Getting Over Archiving
There have been some very good posts from Merlin over at 43Folders recently on the topic of email management -- a skill you cannot avoid these days regardless of your profession. You can read them here, here, and here.
Late last year, as I prepared for taking a rare and coveted chunk of time off of work, I realized that I was sitting on an inbox with nearly 2000 messages, six hundred unread. I had lost control of correspondence. I didn't know what was in there. I didn't want to find out.
Eventually, after three solid days of nothing but inbox triage, I had my inbox empty. Ten minutes later, a dozen new messages showed up. I knew I had to develop some combination of habits and tools that would help me keep my head above water.
One trick came in the form of an Applescript that moves messages to an archival mailbox by using a command key.
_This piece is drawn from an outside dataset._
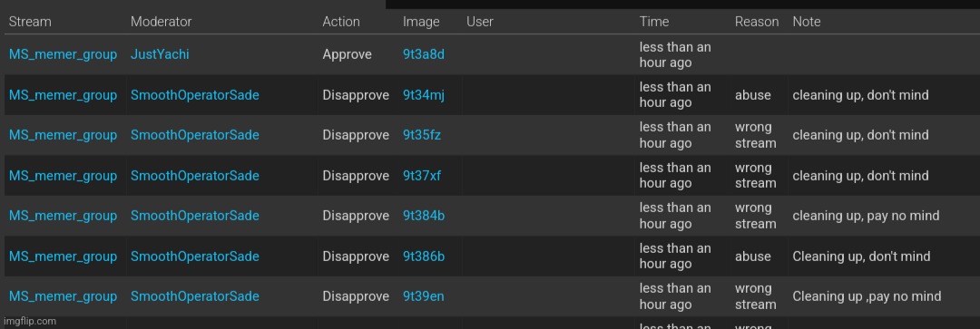Open disapproved image 9t34mj

pos(424,95)
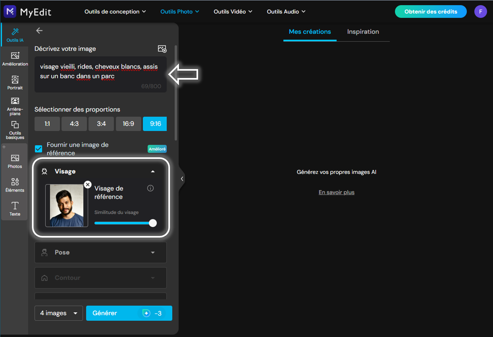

I can't believe how much easier that simple shortcut made processing my inbox -- saves me soooo much time. I've assigned two keys (^a for "Archive" and ^s for "missed spam"). Once an hour, I do a first-pass of my inbox, shooting things into the right place without moving my hands or deciding anything more than "Keep or do later?"
Thus, I gave up on any sort of structured archiving (in direct contradiction to my RSS-reading strategy, I realize). Before I had dozens of folders for people/projects/themes, etc. etc. Blech. Now, I've got a folder with thousands of messages that I rotate once a year or so. Even with mail.app's pathetic search capabilities, I can find stuff easily enough. Spotlight, I'm guessing, will make it trivial.
The bigger point here, of course, is that people who think for a living are relying more and more on search rather than browse -- and eventually personal social networks -- to manage the overwhelmingly complex amount of data that they need to transform daily into information, and ultimately understanding.
What tools do you use?
This entry was written by Jeffrey Veen and posted 18 February 2005 at 9:18 AM. It was filed under Personal, Technology. | View blog reactions
I have about one @ACTION folder that is my todo, 8 folders for friends, family, and current projects, and another 18 or so for different WordPress things, and that's all that lives on my main account.
On my backup/archival server I keep all my old mail in giant folders, one for each year, and I loaded it into a MySQL database and search it using SQL commands when I'm looking for something.
I would love to have a shortcut key for filing messages in Thunderbird, I'll have to investigate that.
Right now my inbox has 12 messages in it, and rarely gets above 30. I use my inbox as my to do list, so I file everything as soon as I've replied or taken action. Filters handle all the mailing lists, like NYT headlines, weekly airline fare deals, and Aquarius Records' new releases. Everything else gets filed into either personal folders by person, or work folders by client. People or clients I haven't talked to in over a year get deleted every quarter or so.
I think my biggest problem is that I have 3 inboxes.
I have my work e-mail, which over the past year I have been able to reduce to nothing but work related messages and spam. Occasionally an old friend will fire off a personal e-mail to my work address, but that is rare.
I have my domain e-mail, which actually doesn't get any e-mail sent to me through my site. It is mostly for my online billing statements and notifications, and some personal messages.
Lastly, I have my Gmail account, which I use for mailing lists, e-mails via the contact form on my site, notices about comments being posted on my site, and stuff like that. It also has the occasional personal message in it.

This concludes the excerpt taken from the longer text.